** Opening Passage to read block **
The code that changed banking
Around 2016, Guaranty Trust Bank, Nigeria’s most cost-efficient bank, launched *737#, allowing customers to transfer money without a smartphone or app. It became the face of a fast and simple movement that was built on the back of telecom expansion.
“The introduction of USSD changed everything. Without telecoms infrastructure, there is no USSD code,” said Zenith Bank’s Group Managing Director, Ebenezer Onyeagwu, during the 20th anniversary of Nigeria’s telecoms revolution in 2021.
By 2020, over 762 million transactions were carried out via USSD, according to the Nigeria Inter-Bank Settlement System (NIBSS). At its peak, telcos said 90% of USSD traffic was driven by financial transactions.
More smartphones, more mobile transactions
USSD was built for a 2G world that Nigeria is fast leaving behind. Basic phone connections (2G) have dropped from 60.85% in July 2023 to 38.38% in August 2025. Smartphone connections now exceed 60%, fuelled by Chinese phone makers like Transsion and Xiaomi, which have driven affordability and access.
The Great Phone Crossover: Nigeria’s Shift to Smartphones
The decline of USSD is directly linked to the technology in people’s hands.
See how phone connections in Nigeria changed in just two years.
Basic Phones (2G)
Smartphones
This shift is the engine driving users from USSD codes to mobile banking
apps.
Source: TechCabal, based on NCC’s data.
“Smartphone penetration is increasing, and without USSD, people will probably be fine,” said Adedeji Olowe, founder of Lendsqr, a lending-as-a-service platform.
Despite this, six in ten Nigerians remain offline, especially in rural areas. Only 39% of people in rural areas had smartphones compared to 73% in urban areas in 2024. This gap suggests USSD’s obituary might still be premature.
Biggest losers
USSD opened the door to inclusion, but its infrastructure—and economics—were owned by telcos.
Since 2019, both sides have been locked in a dispute over payment terms, with bank debts to telcos crossing ₦200 billion by 2024. A 2025 compromise allowed telcos to deduct ₦6.98 per 120 seconds directly from customers. But by then, the market had already moved on.
For banks, the math is simple: apps make money; USSD doesn’t. GTCO made ₦28.61 billion ($19.62 million) in e-banking income in H1 2025, while Access Bank made ₦101.65 billion ($69.72 million). None of that came from USSD.
As Segun Agbaje, GTCO’s CEO, once put it,” It is not state-of-the-art. The best way to have financial inclusion is to crash the cost of data so that data becomes more affordable. Then we can use what is a superior technology.”
Banks’ tech bet pays off
Banks did not get here in one day, as they have been making strategic investments in their tech capacity. Six of Nigeria’s biggest banks increased their combined tech spend by 74.5% to ₦268.7 billion ($184.29 million) in 2024 to fund upgrades to core banking systems, digital channels, ATM networks, databases, and fraud detection.
GTCO alone grew its tech budget by more than 450% since 2021 to ₦37.76 billion ($25.89 million) in H1 2025 from ₦6.85 billion ($4.67 million).
** Closing Passage to read block **
** Opening Source data block **
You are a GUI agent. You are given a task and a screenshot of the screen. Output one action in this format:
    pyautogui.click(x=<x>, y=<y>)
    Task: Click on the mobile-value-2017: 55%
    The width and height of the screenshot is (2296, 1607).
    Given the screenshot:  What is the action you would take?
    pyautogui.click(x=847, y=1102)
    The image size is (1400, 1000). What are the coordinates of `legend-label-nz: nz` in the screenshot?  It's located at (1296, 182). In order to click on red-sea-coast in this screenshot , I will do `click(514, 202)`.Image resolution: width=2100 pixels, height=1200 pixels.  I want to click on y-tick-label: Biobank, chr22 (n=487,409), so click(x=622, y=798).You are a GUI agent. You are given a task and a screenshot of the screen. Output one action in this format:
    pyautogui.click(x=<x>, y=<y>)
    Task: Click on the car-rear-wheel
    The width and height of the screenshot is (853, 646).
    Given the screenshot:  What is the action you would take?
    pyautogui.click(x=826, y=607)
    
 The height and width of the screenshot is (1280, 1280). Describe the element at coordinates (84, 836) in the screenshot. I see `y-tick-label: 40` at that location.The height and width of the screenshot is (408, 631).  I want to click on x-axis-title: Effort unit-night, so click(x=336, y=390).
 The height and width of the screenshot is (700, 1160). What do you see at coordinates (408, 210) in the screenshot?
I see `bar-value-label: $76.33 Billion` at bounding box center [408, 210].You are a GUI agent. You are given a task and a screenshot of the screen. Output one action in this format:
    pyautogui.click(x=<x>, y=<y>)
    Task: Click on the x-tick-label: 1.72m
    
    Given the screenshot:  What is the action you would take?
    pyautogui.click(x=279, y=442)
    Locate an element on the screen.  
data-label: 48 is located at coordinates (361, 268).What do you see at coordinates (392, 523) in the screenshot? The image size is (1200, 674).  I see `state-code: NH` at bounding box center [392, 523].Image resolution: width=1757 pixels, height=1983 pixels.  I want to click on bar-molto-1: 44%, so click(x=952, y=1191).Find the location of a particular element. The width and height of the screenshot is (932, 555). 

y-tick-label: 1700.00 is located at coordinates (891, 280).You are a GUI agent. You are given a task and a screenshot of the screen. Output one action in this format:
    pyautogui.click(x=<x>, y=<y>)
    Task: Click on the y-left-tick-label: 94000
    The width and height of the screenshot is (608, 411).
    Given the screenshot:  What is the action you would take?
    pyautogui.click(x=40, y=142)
** Closing Source data block **
Tasks and exercises:
1. Duplicate the USSD article from "More smartphones, more" up to and including "just two years.".
2. According to the USSD article, how many transactions were carried out via USSD by 2020?
The records have no connection to the USSD article.

Numbered answers:
1.
More smartphones, more mobile transactions
USSD was built for a 2G world that Nigeria is fast leaving behind. Basic phone connections (2G) have dropped from 60.85% in July 2023 to 38.38% in August 2025. Smartphone connections now exceed 60%, fuelled by Chinese phone makers like Transsion and Xiaomi, which have driven affordability and access.
The Great Phone Crossover: Nigeria’s Shift to Smartphones
The decline of USSD is directly linked to the technology in people’s hands.
See how phone connections in Nigeria changed in just two years.

2. Over 762 million.